She definitely doesn't look overweight, but some more detailed photos will help to determine if she should have her caloric intake increased 

Beautiful girl you have there - she is definitely lucky to have found you!


----------



## Pretzels (Aug 11, 2014)

I found that the bag was pretty accurate for my pup, but its best to by how she looks. You want to keep her on the lean side as she grows. I would basically decide how much to feed my pup him each day by looking at him, if he seemed a little skinnier, i would up his food just a little, if he seemed to be getting more plump, I would give a tiny bit less. 
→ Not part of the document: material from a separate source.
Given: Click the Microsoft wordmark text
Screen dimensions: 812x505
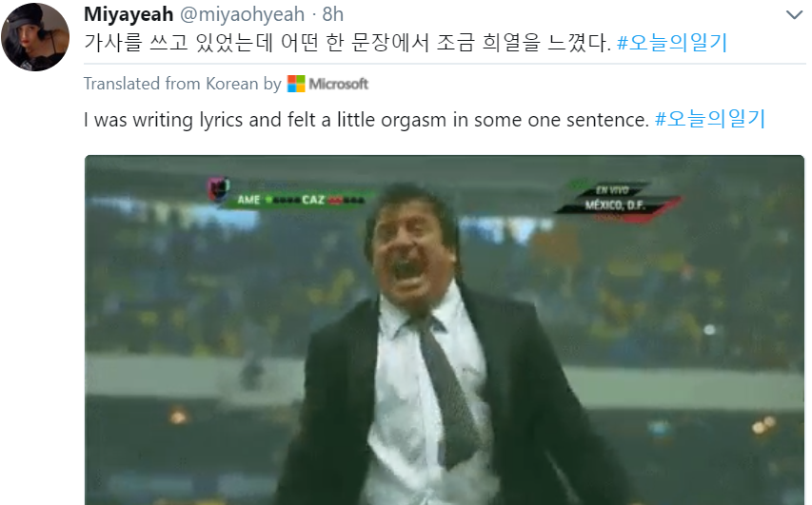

Orijen is very rich and easy to overfeed. If you notice a lot of soft/loose stool, it might mean you need to cut back a little.


----------



## Fate_GSD (Oct 9, 2014)

I went home and snapped a few pictures of her. Hopefully these help!


----------



## RebGyp (May 24, 2006)

At 8 weeks old, I feed 3x a day. You might want to try that. Maybe 3/4 cup each feeding. She does not appear to be over weight, but she is just a baby. Like human babies, they need to be fed more often. Usually around 4-5 months I change to 2x a time, which then then stay on for the rest of their lives.


----------



## N Smith (Aug 25, 2011)

From 8 weeks on, I only feed twice a day. I switch to once a day feeding if they reach that point as adults. Some of my dogs are once a day, the others are twice a day.

I think she looks perfect. The pictures can be deceiving because they tend to "suck in" while they eat. But I think she has great body condition.

I would keep her on the current feeding schedule for at least a week and reassess. If in a week she looks like she is losing, I would up her food by .25/cup at each feeding and reassess again in a week.

I tend to keep my puppies on a varied diet and check body condition weekly - too skinny, add more, too plump, back off a little. 

What you want to see is nice, lean muscle in the chest, shoulders, back legs as they are growing and an hour glass figure for their midsection. Then as they get older, gain more muscle, you will notice them fill out more, while still maintaining that basic body shape, however, it usually is less "scrawny lookin' " and more muscled and defined.

Be prepared for people to randomly walk up to you and ask why your dog is so skinny/underfed/ill/anorexic...happens to the best of us LOL!


----------



## Fate_GSD (Oct 9, 2014)

Thank you everyone! I really appreciate the feedback.

I will monitor on a weekly basis and adjust as needed.


----------



## marshies (May 18, 2011)

I found the bag to feed too much. I was feeding Puppy 2.5 cups from 4 months onwards to adulthood.


----------